AN appeal for information has been launched by the RSPCA after five dead tortoises were found at an allotment in Barry in “unexplained” circumstances.
RSPCA Cymru was contacted after a member of the public found the five animals at the Cemetery Road allotment in the Vale of Glamorgan town on Monday (24 May).
They had taken them to the International Tortoise Association (I.T.A) in Sully, who promptly sounded the alarm to both the Police and the RSPCA.
All five are red-foot tortoises, and all were young; aged between two and ten. It is believed all five died at similar times.
Red-foot tortoises come from Central and South America, and can grow to more than 30cm, or 12 inches, in length as adults. They can live for around 50 years.
Ann Ovenstone MBE, who chairs the I.T.A, said the “oddness and unexplained nature” of the discovery has given her a very “uncomfortable feeling”.

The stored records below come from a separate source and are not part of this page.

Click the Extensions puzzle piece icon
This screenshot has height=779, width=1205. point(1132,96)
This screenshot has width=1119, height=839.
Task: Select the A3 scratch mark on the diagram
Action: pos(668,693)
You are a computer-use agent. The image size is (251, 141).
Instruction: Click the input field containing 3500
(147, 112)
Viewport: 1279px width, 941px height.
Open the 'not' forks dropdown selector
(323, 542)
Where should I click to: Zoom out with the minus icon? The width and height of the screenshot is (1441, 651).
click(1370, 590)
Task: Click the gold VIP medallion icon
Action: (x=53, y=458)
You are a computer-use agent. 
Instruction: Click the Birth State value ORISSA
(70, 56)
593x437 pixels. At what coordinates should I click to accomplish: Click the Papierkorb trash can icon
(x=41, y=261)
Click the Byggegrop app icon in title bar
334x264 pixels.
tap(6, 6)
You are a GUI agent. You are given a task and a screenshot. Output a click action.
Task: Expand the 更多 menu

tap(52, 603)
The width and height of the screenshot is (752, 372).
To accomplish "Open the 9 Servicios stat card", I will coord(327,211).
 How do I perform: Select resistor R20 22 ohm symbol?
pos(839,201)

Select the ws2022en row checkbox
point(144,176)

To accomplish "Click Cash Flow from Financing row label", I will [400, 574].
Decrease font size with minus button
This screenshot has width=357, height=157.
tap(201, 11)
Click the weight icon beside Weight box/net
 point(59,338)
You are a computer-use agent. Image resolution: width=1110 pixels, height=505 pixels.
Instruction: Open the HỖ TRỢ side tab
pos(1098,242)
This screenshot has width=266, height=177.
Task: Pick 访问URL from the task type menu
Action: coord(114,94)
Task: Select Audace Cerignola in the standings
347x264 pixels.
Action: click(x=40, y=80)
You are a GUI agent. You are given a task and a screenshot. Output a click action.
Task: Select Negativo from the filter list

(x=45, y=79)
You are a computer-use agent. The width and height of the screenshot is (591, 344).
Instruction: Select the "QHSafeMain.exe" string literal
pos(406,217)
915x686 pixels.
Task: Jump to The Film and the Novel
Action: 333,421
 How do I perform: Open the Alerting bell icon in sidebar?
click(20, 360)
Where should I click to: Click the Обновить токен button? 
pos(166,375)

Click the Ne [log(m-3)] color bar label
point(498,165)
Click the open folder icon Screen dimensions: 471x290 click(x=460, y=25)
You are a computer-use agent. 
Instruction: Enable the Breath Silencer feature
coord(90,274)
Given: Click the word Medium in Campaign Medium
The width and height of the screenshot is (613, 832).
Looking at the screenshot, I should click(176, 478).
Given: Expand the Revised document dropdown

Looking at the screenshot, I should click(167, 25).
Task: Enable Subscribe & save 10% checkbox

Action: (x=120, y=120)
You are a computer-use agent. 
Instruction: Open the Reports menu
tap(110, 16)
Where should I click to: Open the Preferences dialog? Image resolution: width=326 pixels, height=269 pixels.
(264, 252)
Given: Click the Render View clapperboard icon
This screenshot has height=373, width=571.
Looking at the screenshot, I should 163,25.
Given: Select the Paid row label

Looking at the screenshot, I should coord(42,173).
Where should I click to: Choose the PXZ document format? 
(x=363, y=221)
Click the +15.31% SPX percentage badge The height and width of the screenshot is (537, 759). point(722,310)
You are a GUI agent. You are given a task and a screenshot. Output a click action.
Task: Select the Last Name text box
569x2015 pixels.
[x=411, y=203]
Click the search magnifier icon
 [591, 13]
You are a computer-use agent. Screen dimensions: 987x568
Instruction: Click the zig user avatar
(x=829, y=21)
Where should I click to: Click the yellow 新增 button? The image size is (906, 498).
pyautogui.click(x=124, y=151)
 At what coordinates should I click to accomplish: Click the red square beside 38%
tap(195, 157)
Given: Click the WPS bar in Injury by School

She said: “These red-foot tortoises were found dead, very near to one another – up to around one metre apart. Five tortoises don’t just gather together and die – something very troubling has likely happened here.
“The oddness and unexplained nature of this has made me very alarmed – and we of course contacted the RSPCA and the Police straight away once the tortoises were brought into us by the member of the public who found them.
“You don’t see red-foot tortoises very often, and I don’t know anyone locally who breeds them. The incident has given me a very uncomfortable feeling, and I urge anyone in the local community with information to respond to the RSPCA’s appeal.”
RSPCA inspector Simon Evans added: “Something clearly isn’t right here; with these five tortoises found dead very near to one another at this allotment.
“This was a really sad and shocking discovery for the gentleman at the allotments to make, and the RSPCA is now making urgent enquiries to try and find out what happened to these animals.
“Anyone with information about how these tortoises ended up dead in the Cemetery Road allotments in Barry is urged to contact our inspectorate appeal line on 0300 123 8018.”